The professionalization of the floorball sport has been a popular topic, it has been discussed and people have philosophized about it with a great number of opinions, approaches and ideas. Personally, I do not know what the exact and correct definition is, so that is why I would call our sport a competitive sport, but not a professional one. However, I am open to correction. I also cannot list any miracle cures that would turn floorball into a professional sport. In the end, there is no ONE single method; it will be a sum of many small changes that will carry Swiss floorball further. Nevertheless, you can see from the title above that there is one gamechanger that could change floorball in Switzerland in the long term.
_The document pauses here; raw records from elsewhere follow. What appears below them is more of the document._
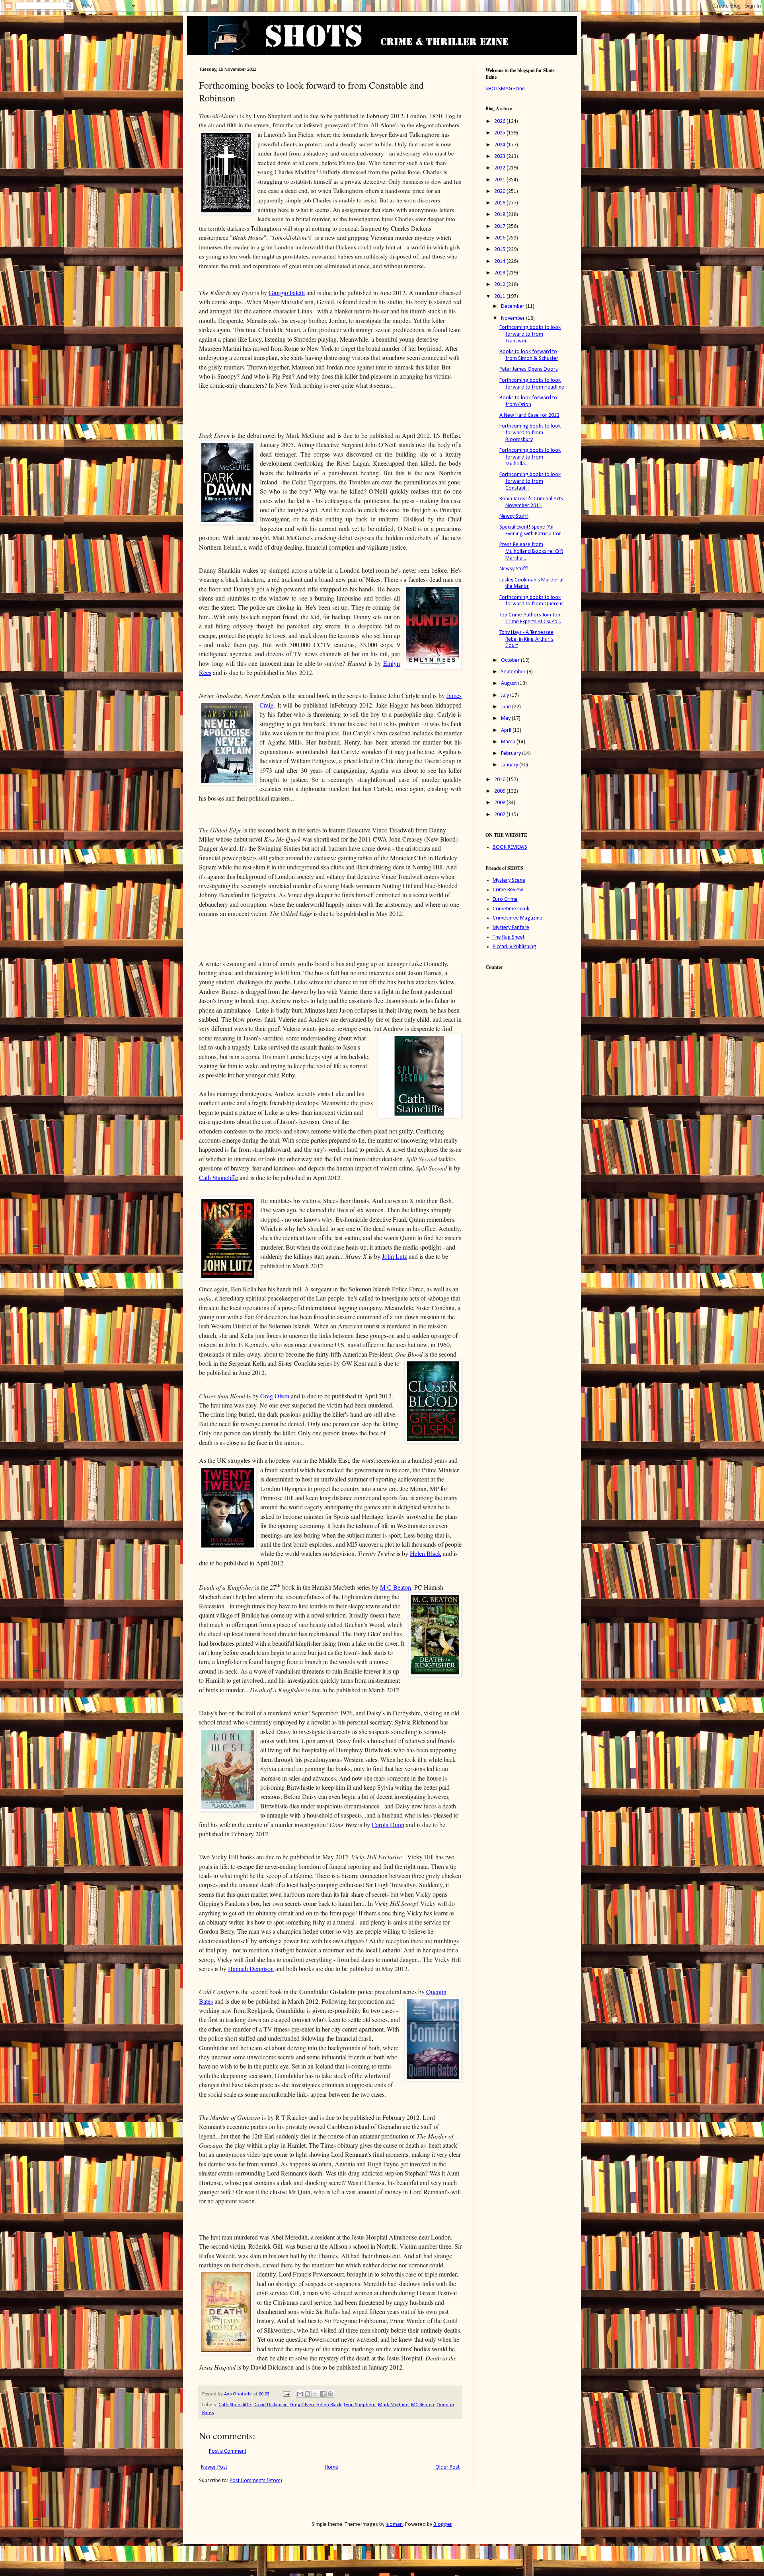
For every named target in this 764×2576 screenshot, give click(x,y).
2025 (500, 133)
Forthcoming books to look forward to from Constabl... (530, 481)
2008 (500, 803)
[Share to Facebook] (323, 2394)
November (513, 318)
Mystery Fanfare (511, 928)
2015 (500, 250)
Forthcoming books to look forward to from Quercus (531, 601)
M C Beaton (395, 1587)
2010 (500, 780)
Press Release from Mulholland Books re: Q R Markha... (531, 551)
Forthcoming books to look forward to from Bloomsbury (530, 433)
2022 (500, 168)
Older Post (447, 2467)
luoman (394, 2524)
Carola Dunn (388, 1824)
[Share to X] (315, 2394)
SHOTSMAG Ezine (505, 89)
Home (331, 2467)
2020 (500, 191)
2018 (500, 215)
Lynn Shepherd (360, 2405)
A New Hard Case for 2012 (529, 415)
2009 (500, 791)
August (509, 683)
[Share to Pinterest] (330, 2394)
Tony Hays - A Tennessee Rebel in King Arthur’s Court (526, 639)
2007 (500, 815)
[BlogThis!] (308, 2394)
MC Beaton (422, 2405)
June (506, 707)
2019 (500, 203)
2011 (500, 296)
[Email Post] (286, 2394)
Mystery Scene (509, 880)
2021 (500, 180)
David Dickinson (270, 2405)
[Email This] (300, 2394)
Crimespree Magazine (517, 918)
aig (269, 705)
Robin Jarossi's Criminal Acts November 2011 (531, 502)
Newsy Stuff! (513, 516)
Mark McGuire (393, 2405)
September (514, 672)
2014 (500, 261)
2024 (500, 145)
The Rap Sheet (508, 937)
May (506, 718)
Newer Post (214, 2467)
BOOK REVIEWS (510, 847)
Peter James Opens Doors (528, 369)
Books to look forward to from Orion (528, 401)
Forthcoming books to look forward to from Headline (531, 383)
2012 (500, 285)
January (510, 765)
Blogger (442, 2524)
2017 (500, 226)
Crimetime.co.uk (511, 909)
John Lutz (394, 1256)
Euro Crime (505, 899)
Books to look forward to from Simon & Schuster (528, 355)
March (508, 742)
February (511, 753)
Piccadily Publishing (514, 947)
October (511, 660)
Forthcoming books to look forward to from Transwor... (530, 334)
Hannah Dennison (251, 1968)
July (505, 695)
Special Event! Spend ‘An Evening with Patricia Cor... (531, 530)
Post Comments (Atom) (256, 2481)
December (513, 306)
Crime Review (508, 890)
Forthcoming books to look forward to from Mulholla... (530, 457)
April (507, 730)
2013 (500, 273)
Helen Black (425, 1553)
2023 (500, 156)
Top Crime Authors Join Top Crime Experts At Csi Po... (530, 618)
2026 (500, 121)
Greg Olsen (274, 1396)
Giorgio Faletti (287, 292)
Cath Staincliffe (218, 1177)
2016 (500, 238)
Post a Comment (227, 2451)
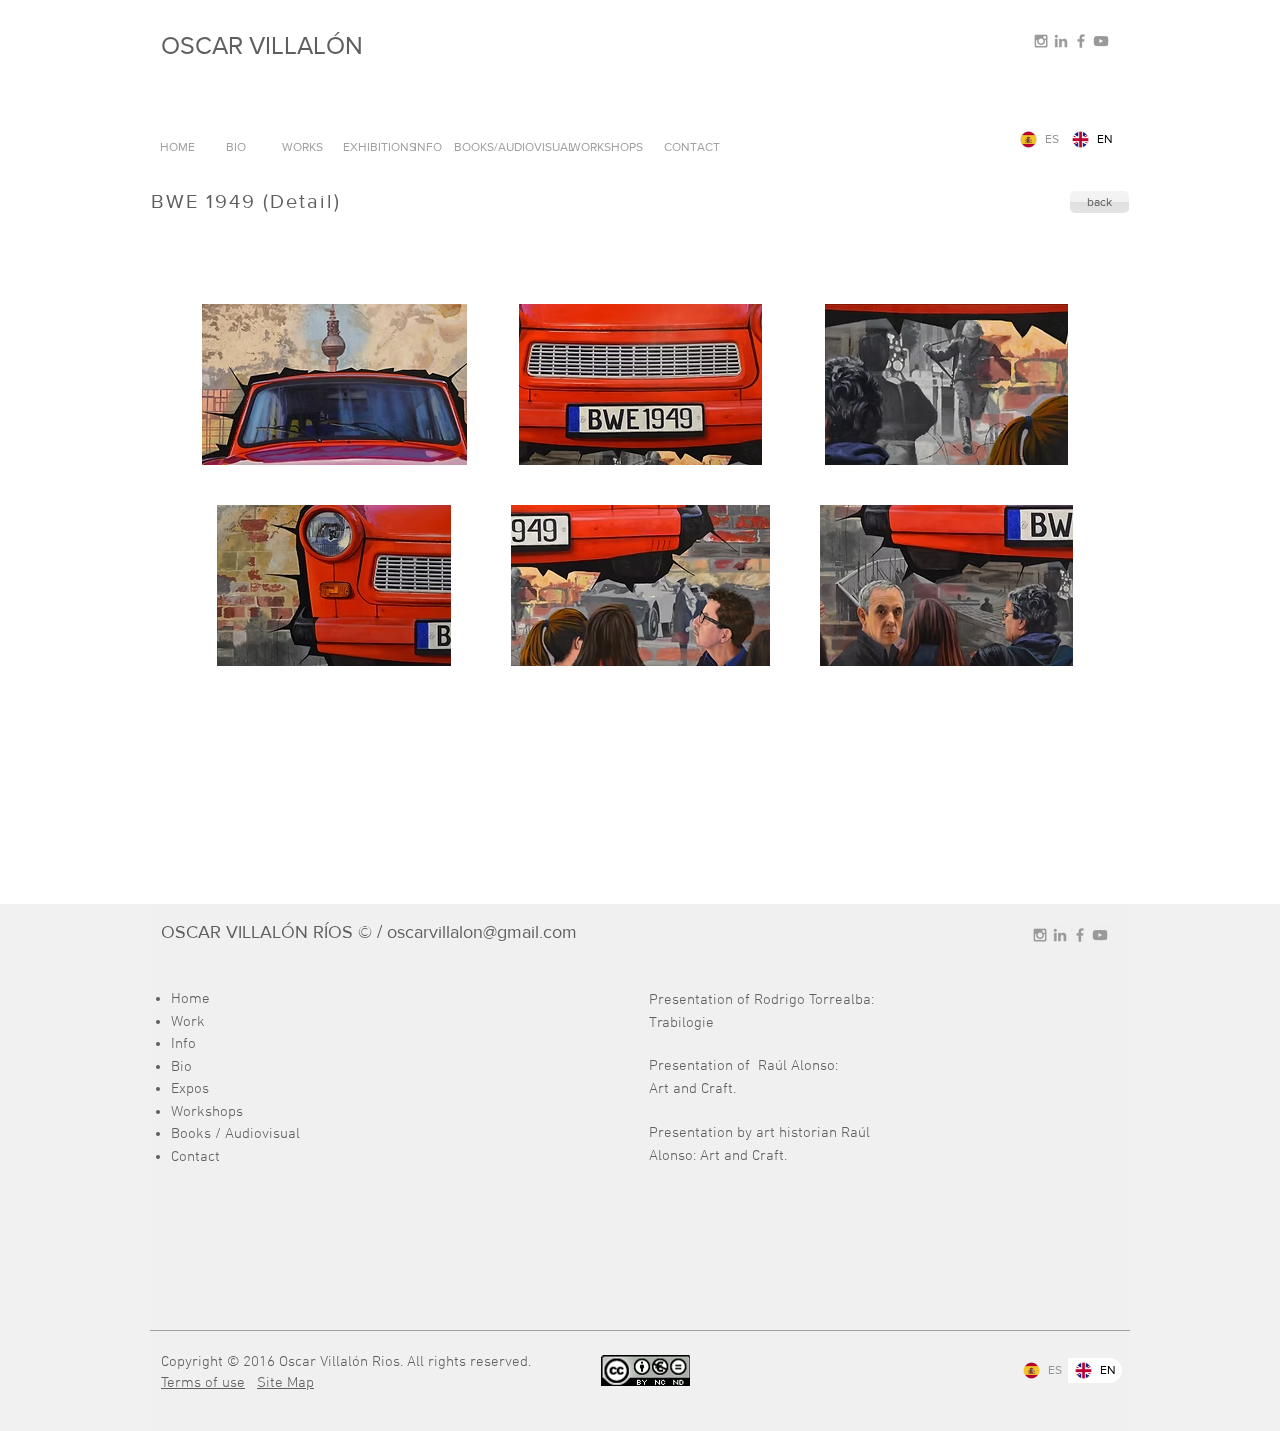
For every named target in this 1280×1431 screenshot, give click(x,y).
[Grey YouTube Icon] (1101, 41)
Let me take a step back first. What has actually changed in my individual case? Since 2021, I have been enjoying up to 100 days of recurring training (WK) in the Swiss Army. One hundred days during which I am “free” from my working life, and thus from my main source of income. Or, to put it another way, my employer is financially compensated by the government for my absence. For me personally, this means:

Enjoying Vacations and Relaxing

I am intentionally starting with this provocative statement. Dear reader, before you get all upset and think that floorballers are simply hanging around lazily at the taxpayers’ cost and not doing anything, let me first explain what is going on. According to Swiss labor law, the purpose of vacations is rest and recuperation. Up to now, my “recuperation” consisted of providing top performance at Czech Opens, training camps, WFC qualifications, Euro Floorball Tours and World Championships. In 2018, I invested every single one of my vacation days in floorball and paid a high price for that: back pain and flu at the World Championship in Prague. That was the consequence of not getting the proper rest for my body and mind during the entire previous year. Thanks to the support of the army, I can get the necessary rest that will allow me to be fit at the key moment and perform best.
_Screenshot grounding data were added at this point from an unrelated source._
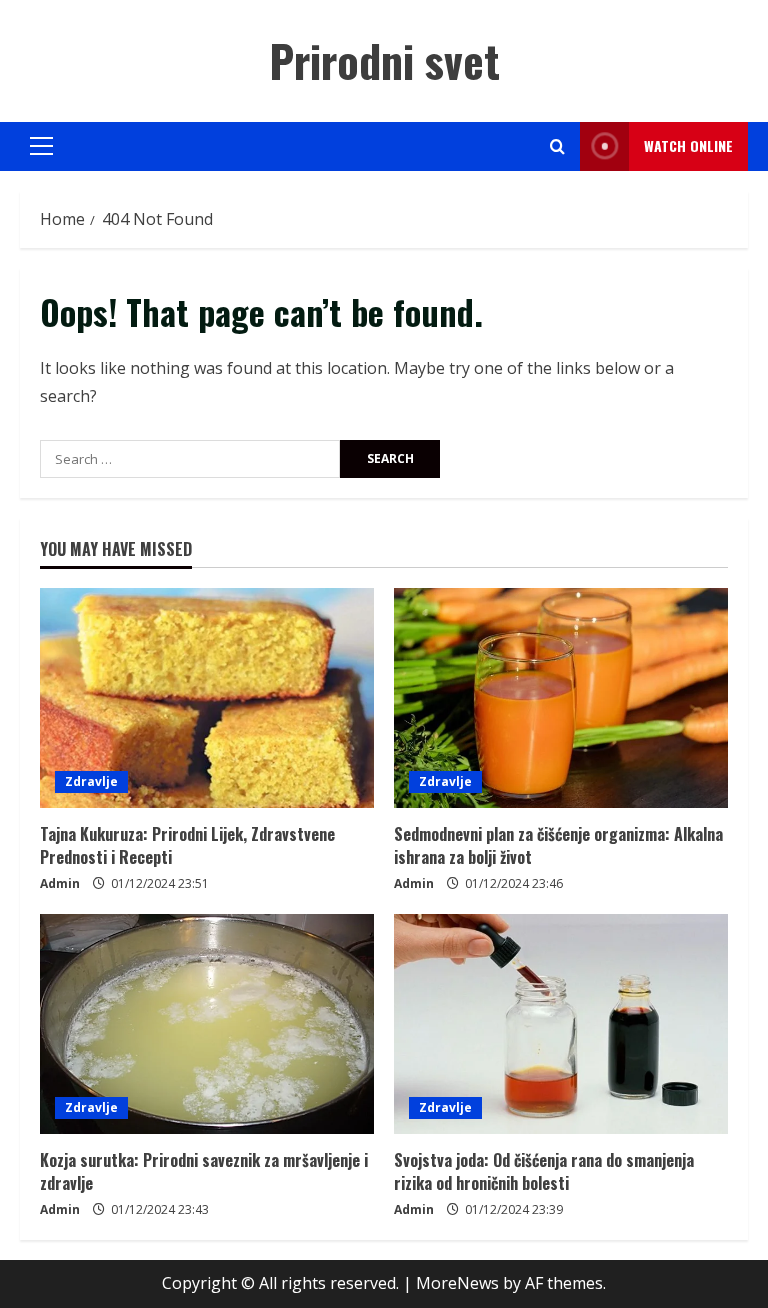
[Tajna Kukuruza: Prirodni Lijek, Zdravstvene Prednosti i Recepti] (207, 698)
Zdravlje (91, 781)
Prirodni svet (384, 60)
Training Specific Skills for the Details

During the military program, I was able to participate in a specific skills training course in Andermatt, Switzerland this summer. Together with specialists, I was able to work on things that are often quickly forgotten during the daily training routine. For me, an important step into professionalization is access to expert personnel, also on club level. Players benefit enormously from input by mental trainers, skill coaches or neuroathletic trainers. Dear clubs, I don’t mean this as a reproach, because we all want to move forward in the same direction.

Targeted Preparation for Gathering the Team

The start of a national team gathering during the week was often very stressful for me. Days off and holidays were rare and so I often went straight from the office to the camp, with a short pit stop at the gas station for my car and a snack for myself on the way there. Thanks to the military service, I can now go to the training camp rested, prepared and properly nourished. This positive result was already evident at the first training, where I was able to give 100% physically and mentally.
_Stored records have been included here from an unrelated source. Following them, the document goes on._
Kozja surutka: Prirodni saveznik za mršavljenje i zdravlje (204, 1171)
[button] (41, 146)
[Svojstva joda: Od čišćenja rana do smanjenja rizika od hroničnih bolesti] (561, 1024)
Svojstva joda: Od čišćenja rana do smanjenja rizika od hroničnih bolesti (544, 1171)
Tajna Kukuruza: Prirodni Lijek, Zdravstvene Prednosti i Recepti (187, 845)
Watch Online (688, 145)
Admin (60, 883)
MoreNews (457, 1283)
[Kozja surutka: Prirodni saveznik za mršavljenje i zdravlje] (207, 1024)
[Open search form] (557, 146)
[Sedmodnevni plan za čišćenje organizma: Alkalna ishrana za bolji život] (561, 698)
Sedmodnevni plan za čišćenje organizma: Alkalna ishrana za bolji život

No More “International Match Hangovers”

After international matches or world championships, you normally land back home on Sunday evening and have to start at the office again on Monday, usually in a more or less lively condition. The loads of laundry at home are also not very motivating and the fridge is empty. Rest would be particularly important after a weekend of three intensive international matches or a week of WFC. Starting this year, I can offer myself this one-day break. Thanks to regeneration training, enough sleep and the appropriate food, I start on Tuesday in a much more energetic state, which makes not only my employers, but also my club coach happy.

In the end, it is not skills training or the day before the team gathering that make the difference. If I reflect on the changes that have taken place since January 2021, it is about the many details. “It’s only five minutes” is my absolute favorite saying. And it is precisely those five minutes of technique training, the five extra minutes of mobilization etc. that make the program a success.

It is the scoreboard that ultimately shows if it was a success or not. But it is well known that training diligence and repetitions during the course of several years correspond to success in sports. Of course, I personally hope that these new framework conditions will already have an effect in the short term–preferably already as from December 5 at the WFC in Helsinki.


Luca Graf, Captain of the Men’s National Team

Luca has been an established member of the national team since 2013 and shares the role of captain with Tim Braillard. He just moved to Sweden and will be playing for IK Sirius IBK in the upcoming season. Luca is more or less our “foreign correspondent” for the WFC 2022 Blog.